Reproduce the data below exactly, from the line with "Click Remove VirtAction" up to and including the line with "(x=592, y=49)".

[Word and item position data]
◆ ◆ ◆ ◆ ◆ ◆ ◆
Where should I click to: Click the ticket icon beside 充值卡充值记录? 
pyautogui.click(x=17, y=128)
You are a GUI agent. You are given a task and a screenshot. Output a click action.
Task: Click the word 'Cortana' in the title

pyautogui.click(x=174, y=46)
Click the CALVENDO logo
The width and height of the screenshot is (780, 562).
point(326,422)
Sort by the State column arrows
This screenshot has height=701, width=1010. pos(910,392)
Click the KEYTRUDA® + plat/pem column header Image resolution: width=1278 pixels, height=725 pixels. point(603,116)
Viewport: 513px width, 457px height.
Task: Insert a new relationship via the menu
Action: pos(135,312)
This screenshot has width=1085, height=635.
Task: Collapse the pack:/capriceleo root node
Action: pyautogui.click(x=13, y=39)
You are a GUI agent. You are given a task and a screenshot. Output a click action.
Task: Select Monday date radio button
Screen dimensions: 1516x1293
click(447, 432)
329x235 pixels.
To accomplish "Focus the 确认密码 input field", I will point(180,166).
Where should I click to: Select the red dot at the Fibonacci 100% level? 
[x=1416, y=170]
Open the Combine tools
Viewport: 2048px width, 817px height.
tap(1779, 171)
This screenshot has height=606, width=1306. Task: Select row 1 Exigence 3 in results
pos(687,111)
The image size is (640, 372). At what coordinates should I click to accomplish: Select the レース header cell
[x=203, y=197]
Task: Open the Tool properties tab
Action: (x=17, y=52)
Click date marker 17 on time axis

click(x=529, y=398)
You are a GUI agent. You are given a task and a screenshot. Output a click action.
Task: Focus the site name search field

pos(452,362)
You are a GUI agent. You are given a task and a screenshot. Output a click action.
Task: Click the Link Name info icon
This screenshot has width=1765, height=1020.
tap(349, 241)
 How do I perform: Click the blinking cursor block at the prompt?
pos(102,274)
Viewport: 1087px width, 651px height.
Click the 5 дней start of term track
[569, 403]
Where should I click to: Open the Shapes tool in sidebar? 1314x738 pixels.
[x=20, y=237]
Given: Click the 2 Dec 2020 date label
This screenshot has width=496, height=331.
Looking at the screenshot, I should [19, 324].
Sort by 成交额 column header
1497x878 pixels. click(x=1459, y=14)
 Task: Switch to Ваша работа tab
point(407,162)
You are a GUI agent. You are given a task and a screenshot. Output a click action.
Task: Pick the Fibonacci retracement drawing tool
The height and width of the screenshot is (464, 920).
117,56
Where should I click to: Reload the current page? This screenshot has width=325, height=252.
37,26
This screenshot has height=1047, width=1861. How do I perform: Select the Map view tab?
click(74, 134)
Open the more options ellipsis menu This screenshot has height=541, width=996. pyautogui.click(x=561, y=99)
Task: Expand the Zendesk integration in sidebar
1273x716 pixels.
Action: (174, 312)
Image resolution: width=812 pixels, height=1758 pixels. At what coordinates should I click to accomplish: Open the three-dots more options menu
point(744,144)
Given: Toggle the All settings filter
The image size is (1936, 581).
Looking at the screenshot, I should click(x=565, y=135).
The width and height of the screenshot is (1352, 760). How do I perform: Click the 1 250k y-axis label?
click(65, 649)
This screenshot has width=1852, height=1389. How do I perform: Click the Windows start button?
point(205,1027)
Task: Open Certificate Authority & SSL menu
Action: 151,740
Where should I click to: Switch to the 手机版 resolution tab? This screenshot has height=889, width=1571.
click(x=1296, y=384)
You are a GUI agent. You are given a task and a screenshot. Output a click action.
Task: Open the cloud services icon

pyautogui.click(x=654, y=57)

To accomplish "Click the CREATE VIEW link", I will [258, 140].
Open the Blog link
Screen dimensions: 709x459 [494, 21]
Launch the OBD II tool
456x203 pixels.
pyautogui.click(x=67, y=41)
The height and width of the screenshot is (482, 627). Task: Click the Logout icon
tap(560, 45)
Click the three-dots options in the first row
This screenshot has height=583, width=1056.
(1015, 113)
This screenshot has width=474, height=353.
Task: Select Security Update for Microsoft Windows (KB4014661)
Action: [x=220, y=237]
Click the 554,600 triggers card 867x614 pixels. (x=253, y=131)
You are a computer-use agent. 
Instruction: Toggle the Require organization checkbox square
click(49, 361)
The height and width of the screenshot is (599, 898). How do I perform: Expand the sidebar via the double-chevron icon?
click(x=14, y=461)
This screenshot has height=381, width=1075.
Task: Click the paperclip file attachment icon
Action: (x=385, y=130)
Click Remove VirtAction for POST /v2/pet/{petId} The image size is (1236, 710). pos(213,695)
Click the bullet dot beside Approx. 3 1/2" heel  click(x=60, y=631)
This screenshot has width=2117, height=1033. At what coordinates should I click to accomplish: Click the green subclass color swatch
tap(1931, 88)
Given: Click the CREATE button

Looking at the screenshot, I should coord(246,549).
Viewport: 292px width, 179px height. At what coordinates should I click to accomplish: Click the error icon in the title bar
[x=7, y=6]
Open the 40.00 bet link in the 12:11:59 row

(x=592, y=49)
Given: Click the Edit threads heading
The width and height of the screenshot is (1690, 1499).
◆ ◆ ◆ ◆ ◆ ◆ ◆
■ CORRECT RESULT:
Click Remove VirtAction for POST /v2/pet/{petId} The image size is (1236, 710). pos(213,695)
Click the bullet dot beside Approx. 3 1/2" heel  click(x=60, y=631)
This screenshot has width=2117, height=1033. At what coordinates should I click to accomplish: Click the green subclass color swatch
tap(1931, 88)
Given: Click the CREATE button

Looking at the screenshot, I should coord(246,549).
Viewport: 292px width, 179px height. At what coordinates should I click to accomplish: Click the error icon in the title bar
[x=7, y=6]
Open the 40.00 bet link in the 12:11:59 row

(x=592, y=49)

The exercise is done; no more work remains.